Hi everyone,
I'm in a bit of a delicate situation with a very dear friend, and I'm hoping for some thoughtful perspectives.
I have a friend who is truly wonderful. He’s incredibly kind, thoughtful, and consistently goes out of her way for me. In many ways, she's everything I could ask for in a supportive person, and honestly, he treats me better than any romantic partner I've had in the past. My previous relationships were often with people who lacked empathy and weren't particularly attentive, so his kindness is a real breath of fresh air in my life.
The tricky part is that he has made it clear he has romantic feelings for me, and while I cherish him as a friend, I haven't been able to develop romantic feelings in return. I have told him so but this does not seem to have sunk in properly.
I myself am really struggling with this because on paper, he’s amazing, and a part of me feels like I should be attracted if I know what’s good for me, especially given my past experiences.

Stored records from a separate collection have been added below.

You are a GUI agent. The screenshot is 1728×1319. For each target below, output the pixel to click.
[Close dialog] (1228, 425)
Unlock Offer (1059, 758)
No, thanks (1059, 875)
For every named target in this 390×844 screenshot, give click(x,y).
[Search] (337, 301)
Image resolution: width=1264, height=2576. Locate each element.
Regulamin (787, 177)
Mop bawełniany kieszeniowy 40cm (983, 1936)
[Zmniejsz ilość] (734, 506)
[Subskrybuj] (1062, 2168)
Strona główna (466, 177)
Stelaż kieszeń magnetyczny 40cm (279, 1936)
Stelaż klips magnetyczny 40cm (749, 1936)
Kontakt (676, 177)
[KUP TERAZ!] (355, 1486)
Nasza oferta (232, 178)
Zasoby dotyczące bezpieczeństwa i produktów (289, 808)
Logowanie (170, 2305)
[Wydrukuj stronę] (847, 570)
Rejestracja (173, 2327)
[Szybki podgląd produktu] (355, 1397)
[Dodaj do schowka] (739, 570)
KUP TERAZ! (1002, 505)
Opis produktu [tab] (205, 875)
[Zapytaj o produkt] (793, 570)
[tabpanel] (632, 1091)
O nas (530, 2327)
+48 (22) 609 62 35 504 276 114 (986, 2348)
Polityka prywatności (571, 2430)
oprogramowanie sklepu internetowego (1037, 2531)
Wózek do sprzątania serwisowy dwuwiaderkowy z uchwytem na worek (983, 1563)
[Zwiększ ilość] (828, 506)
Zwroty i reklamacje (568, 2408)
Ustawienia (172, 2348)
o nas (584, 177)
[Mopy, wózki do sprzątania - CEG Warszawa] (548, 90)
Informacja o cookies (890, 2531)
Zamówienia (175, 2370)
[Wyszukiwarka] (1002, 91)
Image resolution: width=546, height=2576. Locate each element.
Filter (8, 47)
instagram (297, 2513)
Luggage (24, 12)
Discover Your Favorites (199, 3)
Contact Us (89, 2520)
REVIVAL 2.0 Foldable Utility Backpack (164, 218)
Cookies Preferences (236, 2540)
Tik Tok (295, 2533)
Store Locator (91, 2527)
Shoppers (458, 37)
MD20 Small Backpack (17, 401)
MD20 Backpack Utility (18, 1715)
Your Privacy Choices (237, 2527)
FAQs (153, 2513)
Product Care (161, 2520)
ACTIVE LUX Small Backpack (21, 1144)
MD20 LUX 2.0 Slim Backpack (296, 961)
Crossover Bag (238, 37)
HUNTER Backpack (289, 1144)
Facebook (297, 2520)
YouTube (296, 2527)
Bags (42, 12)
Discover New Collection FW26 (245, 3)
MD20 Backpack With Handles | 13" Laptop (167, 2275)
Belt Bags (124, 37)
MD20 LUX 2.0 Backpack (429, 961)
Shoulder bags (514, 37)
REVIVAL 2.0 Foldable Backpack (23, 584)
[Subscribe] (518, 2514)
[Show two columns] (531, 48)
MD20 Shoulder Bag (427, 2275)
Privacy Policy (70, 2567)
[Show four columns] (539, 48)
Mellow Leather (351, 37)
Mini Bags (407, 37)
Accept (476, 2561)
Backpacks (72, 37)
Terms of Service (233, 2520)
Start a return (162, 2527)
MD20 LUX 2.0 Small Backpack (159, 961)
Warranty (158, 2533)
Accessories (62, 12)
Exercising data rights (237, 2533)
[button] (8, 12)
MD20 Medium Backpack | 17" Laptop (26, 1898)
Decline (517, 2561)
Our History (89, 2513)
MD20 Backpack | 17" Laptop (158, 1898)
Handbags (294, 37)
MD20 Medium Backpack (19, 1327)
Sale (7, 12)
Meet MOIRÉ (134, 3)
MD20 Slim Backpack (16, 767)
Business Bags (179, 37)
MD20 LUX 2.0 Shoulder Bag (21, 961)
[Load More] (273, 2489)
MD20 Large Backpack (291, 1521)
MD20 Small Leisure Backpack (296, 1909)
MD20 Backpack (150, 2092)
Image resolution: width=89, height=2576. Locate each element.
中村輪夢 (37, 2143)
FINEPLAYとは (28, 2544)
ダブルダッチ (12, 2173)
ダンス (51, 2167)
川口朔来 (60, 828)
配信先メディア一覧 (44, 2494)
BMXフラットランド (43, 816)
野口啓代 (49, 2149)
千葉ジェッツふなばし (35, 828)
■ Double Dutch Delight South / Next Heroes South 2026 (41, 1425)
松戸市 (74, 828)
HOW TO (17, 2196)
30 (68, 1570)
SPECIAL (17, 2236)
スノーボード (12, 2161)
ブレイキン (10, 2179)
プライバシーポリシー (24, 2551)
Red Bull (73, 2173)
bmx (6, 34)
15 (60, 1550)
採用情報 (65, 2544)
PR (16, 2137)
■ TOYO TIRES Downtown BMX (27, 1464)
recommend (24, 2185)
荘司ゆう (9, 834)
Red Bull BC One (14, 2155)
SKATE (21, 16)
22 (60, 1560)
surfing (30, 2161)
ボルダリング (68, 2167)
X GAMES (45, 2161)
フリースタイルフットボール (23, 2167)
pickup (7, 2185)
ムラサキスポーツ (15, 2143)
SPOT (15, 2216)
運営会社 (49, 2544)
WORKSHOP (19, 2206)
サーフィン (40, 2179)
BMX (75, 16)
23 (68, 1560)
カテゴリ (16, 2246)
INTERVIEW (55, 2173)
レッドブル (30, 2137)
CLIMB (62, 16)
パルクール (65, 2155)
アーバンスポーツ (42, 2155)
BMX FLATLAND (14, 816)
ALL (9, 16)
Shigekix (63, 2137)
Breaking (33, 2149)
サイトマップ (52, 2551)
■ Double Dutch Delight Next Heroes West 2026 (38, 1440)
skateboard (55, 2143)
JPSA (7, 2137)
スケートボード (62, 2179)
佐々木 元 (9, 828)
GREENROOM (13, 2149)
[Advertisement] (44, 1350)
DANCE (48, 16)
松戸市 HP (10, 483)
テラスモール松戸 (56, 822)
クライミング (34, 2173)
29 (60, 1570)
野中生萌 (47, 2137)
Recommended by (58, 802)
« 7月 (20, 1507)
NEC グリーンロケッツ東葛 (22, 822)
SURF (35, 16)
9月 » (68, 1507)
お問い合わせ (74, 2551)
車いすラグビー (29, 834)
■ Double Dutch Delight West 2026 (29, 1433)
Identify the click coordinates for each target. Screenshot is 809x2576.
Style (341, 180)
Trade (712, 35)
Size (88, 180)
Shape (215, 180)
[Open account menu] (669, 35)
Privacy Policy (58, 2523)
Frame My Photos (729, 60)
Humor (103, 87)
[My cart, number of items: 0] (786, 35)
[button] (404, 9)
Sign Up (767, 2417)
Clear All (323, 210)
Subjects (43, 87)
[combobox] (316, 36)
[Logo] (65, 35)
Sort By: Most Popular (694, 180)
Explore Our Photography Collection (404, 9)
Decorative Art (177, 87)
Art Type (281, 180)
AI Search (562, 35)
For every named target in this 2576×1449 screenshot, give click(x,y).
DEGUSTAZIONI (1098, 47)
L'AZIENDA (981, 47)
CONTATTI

Has anyone else been in a situation where a wonderful friend has romantic feelings that aren't reciprocated? I really value our friendship and don't want to hurt him, but I also know it wouldn't be fair to either of us to pretend feelings that aren't there and I’ve pressed this point to him 3 times now.
I don’t think it’s just about sex for him, he has been loosing weight rapidly and working out the last months because he wants me to find him attractive eventually. He has not said this directly but it’s pretty obvious. I feel a bit out of my depth and a bit uncomfortable maybe, out of my depth.
Any advice on the situation would be so appreciated.